Extract provided: Begin
New York City Councilman Challenges Safety of ‘Mixing Zones’ and Painted Solutions

2:32 PM PDT on July 19, 2018

A mixing zone on Telegraph in Oakland. Photo: Streetsblog/Rudick

City Council Speaker Corey Johnson wants DOT to provide better protection for pedestrians and cyclists in its redesign of 10th Avenue.

DOT's plan for 10th Avenue and Amsterdam Avenue calls for a protected bike lane between 52nd and 72nd streets. At most intersections where turning car traffic crosses the path of cyclists, however, the design calls for "mixing zones" that have proven to be more hazardous than other intersection designs in DOT's toolkit. And instead of pouring concrete for the pedestrian islands, DOT is planning to paint and plastic posts.

Last month, Manhattan Community Board 4 asked DOT for safer intersection treatments. Johnson, who represents Hell's Kitchen and Chelsea, echoed those requests yesterday in a letter he sent to DOT Commissioner Polly Trottenberg, which seeks:

  1. Raised concrete pedestrian refuge areas on the north side of W. 52nd Street, W. 53rd Street, W. 55th Street, W. 57th Street, W. 59th Street, and pedestrian refuge areas on both the north and south side of school/hospital crossings at W 58th and W 59th Streets to ensure that pedestrians are fully protected from speeding trucks and cars.
Extract provided: End
Required work:
Transcribe the passage of the article on the 10th Avenue redesign from "A mixing zone" up to and including "and plastic posts.". The records that follow may be disregarded.
Given information: Begin
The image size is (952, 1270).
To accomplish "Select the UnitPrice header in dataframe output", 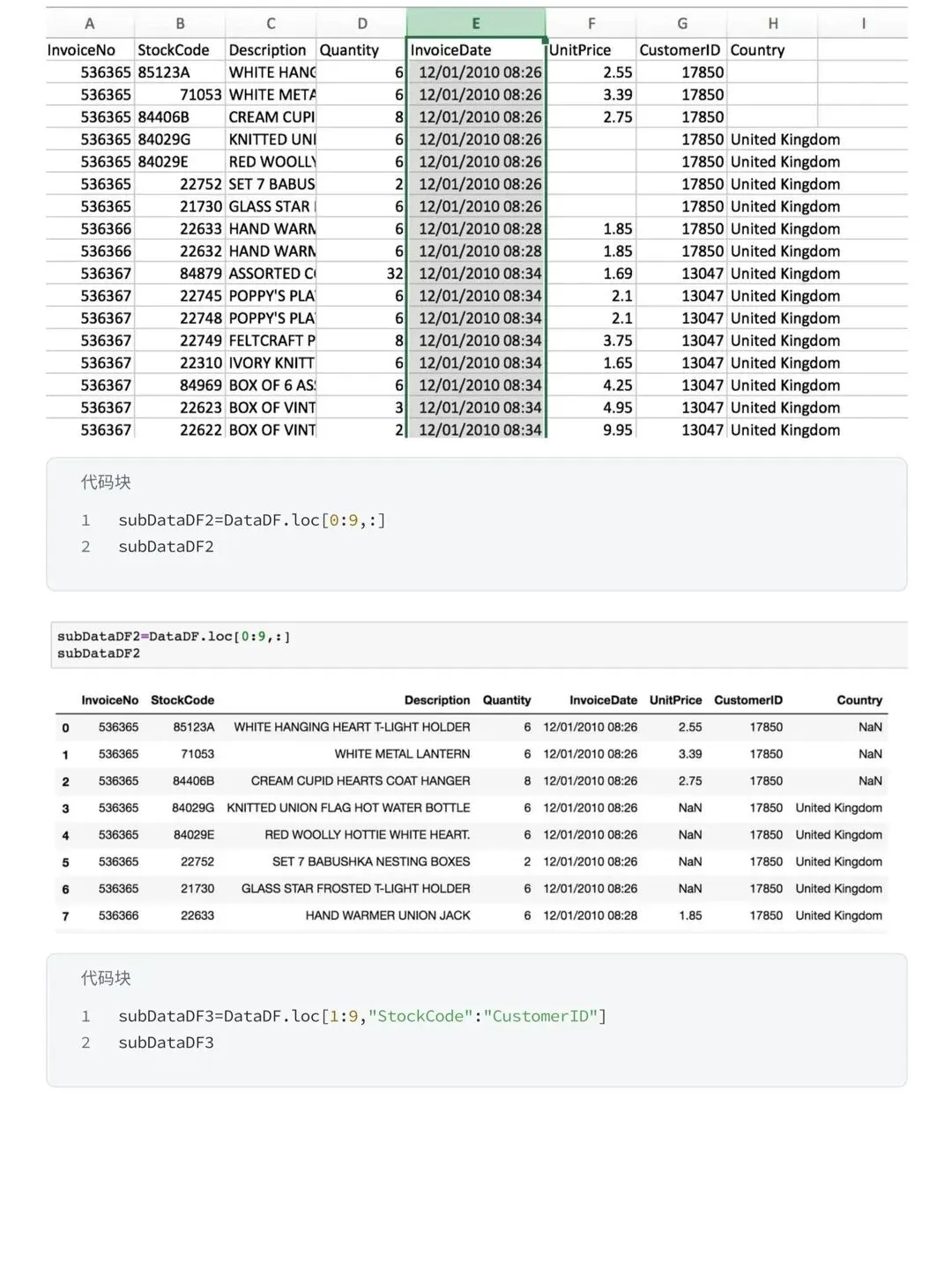I will click(675, 700).
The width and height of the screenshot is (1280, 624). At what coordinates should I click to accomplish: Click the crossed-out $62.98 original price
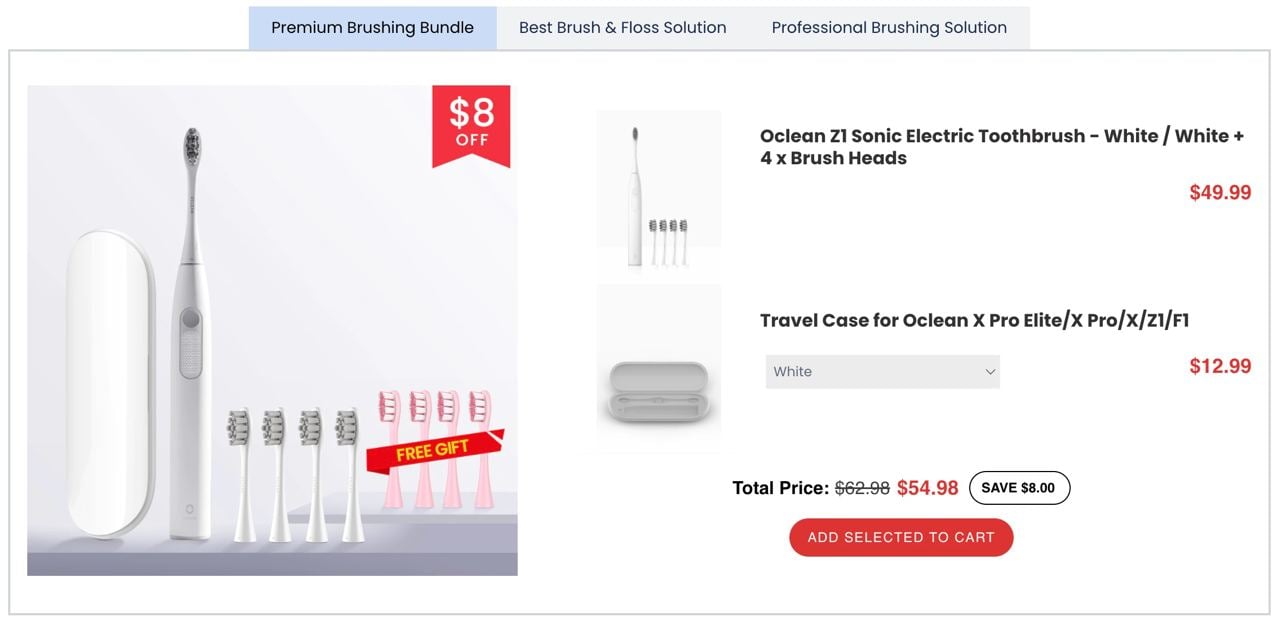tap(862, 488)
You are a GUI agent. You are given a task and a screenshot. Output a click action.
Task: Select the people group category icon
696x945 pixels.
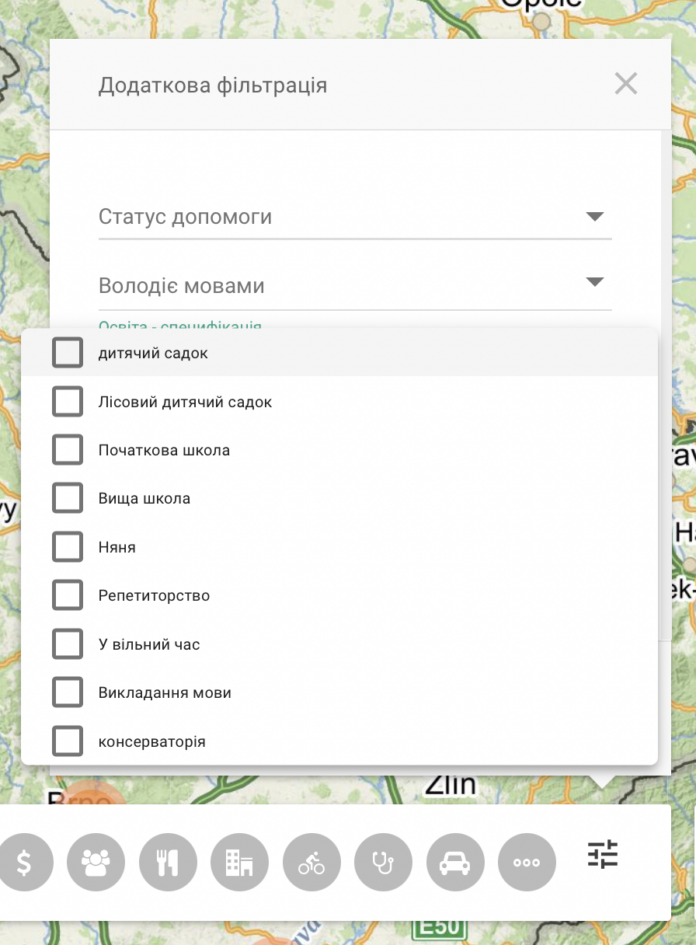coord(96,862)
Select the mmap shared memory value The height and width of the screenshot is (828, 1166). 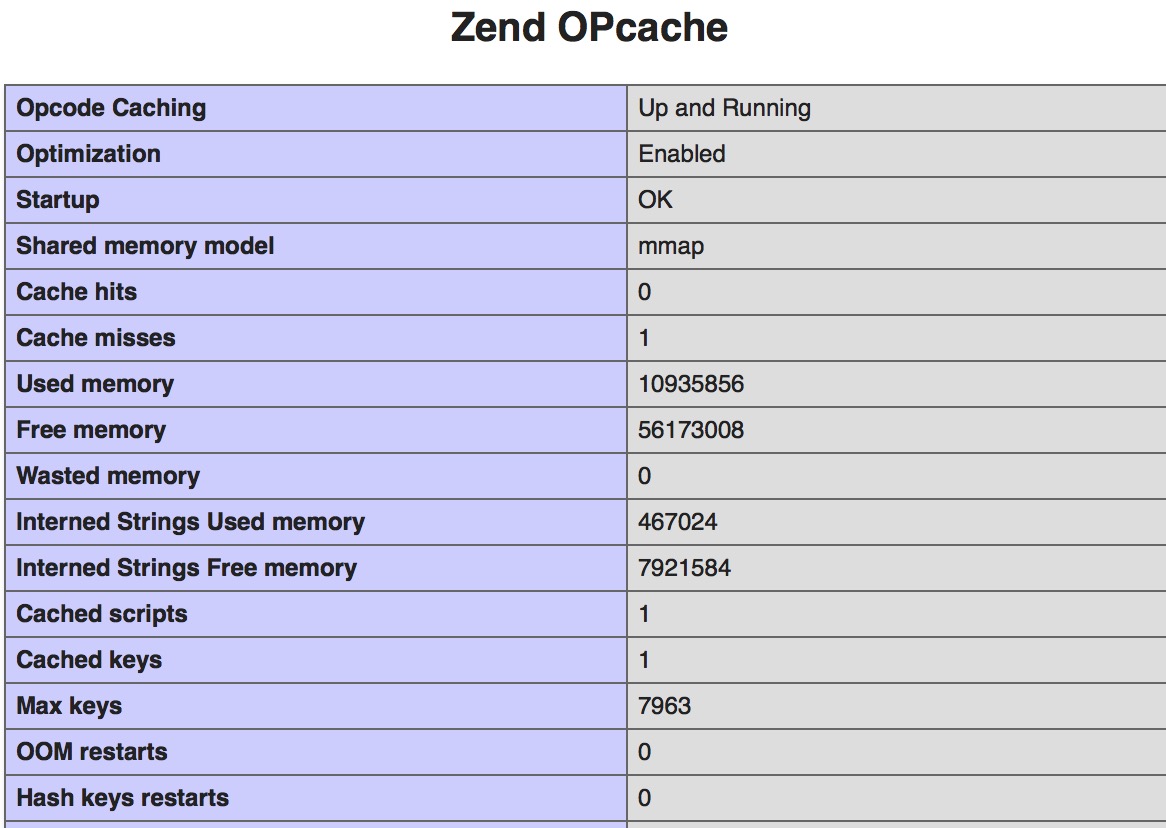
Given information: End
Result of this task:
A mixing zone on Telegraph in Oakland. Photo: Streetsblog/Rudick

City Council Speaker Corey Johnson wants DOT to provide better protection for pedestrians and cyclists in its redesign of 10th Avenue.

DOT's plan for 10th Avenue and Amsterdam Avenue calls for a protected bike lane between 52nd and 72nd streets. At most intersections where turning car traffic crosses the path of cyclists, however, the design calls for "mixing zones" that have proven to be more hazardous than other intersection designs in DOT's toolkit. And instead of pouring concrete for the pedestrian islands, DOT is planning to paint and plastic posts.